Saturday, October 08, 2005

Dollar Rises Against Euro and Yen; Job Losses Are a Quarter of Forecasts

Oct. 7 (Bloomberg) -- The dollar rose for the first day in three after the U.S. economy's job losses last month were less than a quarter of the number forecast by economists. Today's gain reduced the dollar's loss against the euro for the week, its first weekly decline in five. Interest rate futures indicate traders expect the Federal Reserve will raise its benchmark three more times to 4.5 percent by January. "It's dollar positive because you still have a much more resilient U.S. economy than had been expected,'' said David Durrant, investment strategist at Bank Julius Baer & Co. in New York, which manages about $30 billion. "The Fed's path hasn't changed -- this number tells us that after the next rate hike we should be looking for more.'' Against the euro, the dollar traded at $1.2129 at 5 p.m. in New York, from $1.2178 late yesterday, according to electronic currency-trading system EBS. The dollar rose to 113.82 yen from 113.30. For the week the dollar dropped 0.9 percent against the euro and rose 0.3 percent against the yen. The Labor Department said employers cut 35,000 workers from their payrolls in September, and August's job gains were revised up to 211,000. Economists expected a loss of 150,000 jobs last month, based on the median of 73 estimates in a Bloomberg News survey.

August Impact
The dollar's gains were driven more by the revision to August, and the September data may present an incomplete picture of the storms' impact, said Russell LaScala, a currency trader in New York at Deutsche Bank AG. "The only thing I was trading off of was the revisions,'' LaScala said. "It's difficult to put a lot of capital behind this data'' from September, he said. The rally may also be limited by lighter-than-usual trading before the holiday weekend. The Bond Market Association recommended bond markets close early today, at 2 p.m. New York time, and remain shut Oct. 10 in observance of the Columbus Day holiday. Stock markets will maintain normal hours. The U.S. currency rose 12 percent against the euro and 11 percent versus the yen this year as the Fed has raised its benchmark rate six times, to 3.75 percent.
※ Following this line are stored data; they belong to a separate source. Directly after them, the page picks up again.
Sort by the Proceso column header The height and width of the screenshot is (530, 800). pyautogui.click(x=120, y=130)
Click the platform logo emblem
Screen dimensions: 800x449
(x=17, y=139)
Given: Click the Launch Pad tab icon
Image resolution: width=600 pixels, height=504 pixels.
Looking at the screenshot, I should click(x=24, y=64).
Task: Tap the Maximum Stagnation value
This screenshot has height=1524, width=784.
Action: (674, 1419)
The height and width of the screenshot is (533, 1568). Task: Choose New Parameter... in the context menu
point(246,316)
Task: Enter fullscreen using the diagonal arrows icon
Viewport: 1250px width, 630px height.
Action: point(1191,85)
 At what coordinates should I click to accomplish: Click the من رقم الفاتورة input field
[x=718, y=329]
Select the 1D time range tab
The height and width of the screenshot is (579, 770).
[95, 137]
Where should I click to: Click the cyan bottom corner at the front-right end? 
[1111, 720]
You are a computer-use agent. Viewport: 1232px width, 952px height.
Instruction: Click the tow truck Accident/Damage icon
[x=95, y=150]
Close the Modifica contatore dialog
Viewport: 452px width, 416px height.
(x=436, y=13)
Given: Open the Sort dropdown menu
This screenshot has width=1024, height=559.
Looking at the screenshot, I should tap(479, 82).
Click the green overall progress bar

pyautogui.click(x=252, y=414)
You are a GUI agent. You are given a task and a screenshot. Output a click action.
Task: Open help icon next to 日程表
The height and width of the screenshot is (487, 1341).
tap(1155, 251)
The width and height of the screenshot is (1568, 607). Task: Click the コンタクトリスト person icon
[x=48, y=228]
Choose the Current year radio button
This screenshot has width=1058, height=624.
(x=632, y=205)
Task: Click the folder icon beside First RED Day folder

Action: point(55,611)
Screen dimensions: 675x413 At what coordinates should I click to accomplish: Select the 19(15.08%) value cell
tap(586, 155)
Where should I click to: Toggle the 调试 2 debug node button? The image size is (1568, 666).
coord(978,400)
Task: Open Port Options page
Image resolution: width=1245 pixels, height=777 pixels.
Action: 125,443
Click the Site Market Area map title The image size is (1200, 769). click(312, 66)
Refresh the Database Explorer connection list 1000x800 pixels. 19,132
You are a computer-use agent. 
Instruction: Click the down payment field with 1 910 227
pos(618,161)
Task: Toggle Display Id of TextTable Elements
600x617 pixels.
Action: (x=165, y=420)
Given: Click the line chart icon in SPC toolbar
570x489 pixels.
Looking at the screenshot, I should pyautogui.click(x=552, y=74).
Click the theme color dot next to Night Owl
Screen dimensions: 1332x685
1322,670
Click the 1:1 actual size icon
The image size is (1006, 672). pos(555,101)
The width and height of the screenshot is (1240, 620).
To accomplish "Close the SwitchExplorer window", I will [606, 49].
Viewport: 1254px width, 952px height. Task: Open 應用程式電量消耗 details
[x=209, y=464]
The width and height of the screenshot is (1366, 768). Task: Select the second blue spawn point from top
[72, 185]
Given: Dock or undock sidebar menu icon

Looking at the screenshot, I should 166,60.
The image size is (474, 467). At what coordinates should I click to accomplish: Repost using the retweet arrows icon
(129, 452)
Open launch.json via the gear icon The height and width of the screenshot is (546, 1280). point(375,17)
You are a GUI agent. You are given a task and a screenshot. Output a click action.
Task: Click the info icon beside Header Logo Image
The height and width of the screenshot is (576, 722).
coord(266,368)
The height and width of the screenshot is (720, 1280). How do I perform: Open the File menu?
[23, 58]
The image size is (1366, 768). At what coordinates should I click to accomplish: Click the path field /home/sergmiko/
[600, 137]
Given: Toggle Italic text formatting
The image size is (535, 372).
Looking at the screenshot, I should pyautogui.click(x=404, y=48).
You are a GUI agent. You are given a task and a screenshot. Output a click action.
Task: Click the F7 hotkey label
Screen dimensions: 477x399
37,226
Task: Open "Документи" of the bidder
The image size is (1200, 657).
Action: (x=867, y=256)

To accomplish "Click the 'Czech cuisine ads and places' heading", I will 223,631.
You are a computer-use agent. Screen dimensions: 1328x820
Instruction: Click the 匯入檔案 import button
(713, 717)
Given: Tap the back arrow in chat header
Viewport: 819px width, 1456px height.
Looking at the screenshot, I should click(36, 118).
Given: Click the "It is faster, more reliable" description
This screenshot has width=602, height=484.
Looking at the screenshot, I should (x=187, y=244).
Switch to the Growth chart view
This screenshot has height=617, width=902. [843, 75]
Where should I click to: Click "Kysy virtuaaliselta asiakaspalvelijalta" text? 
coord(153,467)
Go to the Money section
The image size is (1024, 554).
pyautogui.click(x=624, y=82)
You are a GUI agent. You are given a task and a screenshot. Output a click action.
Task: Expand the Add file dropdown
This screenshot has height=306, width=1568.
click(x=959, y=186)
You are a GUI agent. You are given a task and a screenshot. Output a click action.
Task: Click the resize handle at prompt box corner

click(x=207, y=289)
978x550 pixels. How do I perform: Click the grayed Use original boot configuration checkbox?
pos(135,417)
The European Central Bank has kept its rate at 2 percent for two years, while the Bank of Japan has maintained rates near zero since 2001. The yield on the December federal funds futures at the Chicago Board of Trade held at 4.12 percent, indicating traders see a 78 percent chance the Fed will lift its rate to 4.25 percent by year-end after boosting the rate to 4 percent Nov. 1.

ECB Bolsters Euro
The 12-nation European currency this week has been bolstered by a more aggressive stand by the ECB on rates and inflation, rising yesterday by the most since January 2004 versus the dollar after ECB President Jean-Claude Trichet said the bank may increase interest rates "at any time'' to prevent inflation from accelerating. "A lot of people will be picking up euros at these levels,'' said Mitul Kotecha, head of currency strategy in London at Calyon, the securities unit of Credit Agricole SA. "After the hawkish comments from Trichet, people may think this is the bottom of a range'' for the euro, and "it's a good level to get in.'' The Fed last month said the U.S. economy faces only a "near-term'' setback from Hurricane Katrina, the nation's most costly natural disaster, and pledged to stick to its policy of raising rates at a "measured'' pace.

'Supportive of Dollar'
"Expectations of further rate hikes in the U.S. over the rest of the year are very supportive of the U.S. dollar,'' said John Kyriakopoulos, a currency strategist at National Australia Bank Ltd. in Sydney. "The market has already moved to price in the first 25 basis points rate hike in November, but has not yet fully priced in the second in December.'' The dollar may rise to $1.19 per euro in the coming three months, he said. The dollar has risen or fallen an average of 1.1 cents per euro on the day of the monthly jobs report in the past 12 months, according to data compiled by Bloomberg. St. Louis Fed Bank President William Poole on Oct. 4 described as "reasonable'' futures-market predictions that rates will rise another half-percentage point this year. UBS AG, the world's second-biggest currency trader, yesterday raised its forecast for the dollar versus the euro and the yen as it expects the Fed to continue to express concern about inflation. The bank expects the dollar to trade at $1.22 against the euro in one month and $1.24 in three months. UBS forecast it will trade at 112 yen in one month and 108 yen in three months.